Description of the task — From the entries that follow, copy every line with the word "Given".

Source records: Begin

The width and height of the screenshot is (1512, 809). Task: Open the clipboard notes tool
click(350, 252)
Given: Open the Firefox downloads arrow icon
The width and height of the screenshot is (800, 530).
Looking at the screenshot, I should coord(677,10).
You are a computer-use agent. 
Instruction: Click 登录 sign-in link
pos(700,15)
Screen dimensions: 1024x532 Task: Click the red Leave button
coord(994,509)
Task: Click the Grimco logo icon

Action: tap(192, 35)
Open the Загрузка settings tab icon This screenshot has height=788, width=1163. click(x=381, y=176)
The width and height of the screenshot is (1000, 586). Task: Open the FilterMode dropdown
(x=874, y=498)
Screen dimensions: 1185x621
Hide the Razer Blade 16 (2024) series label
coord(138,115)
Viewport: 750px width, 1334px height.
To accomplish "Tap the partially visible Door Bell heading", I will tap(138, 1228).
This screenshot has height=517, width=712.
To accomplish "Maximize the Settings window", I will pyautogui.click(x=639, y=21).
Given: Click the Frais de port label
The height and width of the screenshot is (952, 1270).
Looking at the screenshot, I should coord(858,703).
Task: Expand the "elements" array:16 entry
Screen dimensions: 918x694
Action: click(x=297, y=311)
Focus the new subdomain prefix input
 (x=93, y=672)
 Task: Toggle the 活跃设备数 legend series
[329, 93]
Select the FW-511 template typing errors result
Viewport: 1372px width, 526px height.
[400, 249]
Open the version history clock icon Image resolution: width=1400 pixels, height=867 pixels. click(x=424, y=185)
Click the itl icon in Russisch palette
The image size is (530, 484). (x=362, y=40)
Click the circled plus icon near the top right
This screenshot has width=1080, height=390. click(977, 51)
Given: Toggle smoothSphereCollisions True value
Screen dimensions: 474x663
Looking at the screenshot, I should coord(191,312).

Source records: End

Output for this exercise —
Given: Open the Firefox downloads arrow icon
Given: Click the Frais de port label
Given: Toggle smoothSphereCollisions True value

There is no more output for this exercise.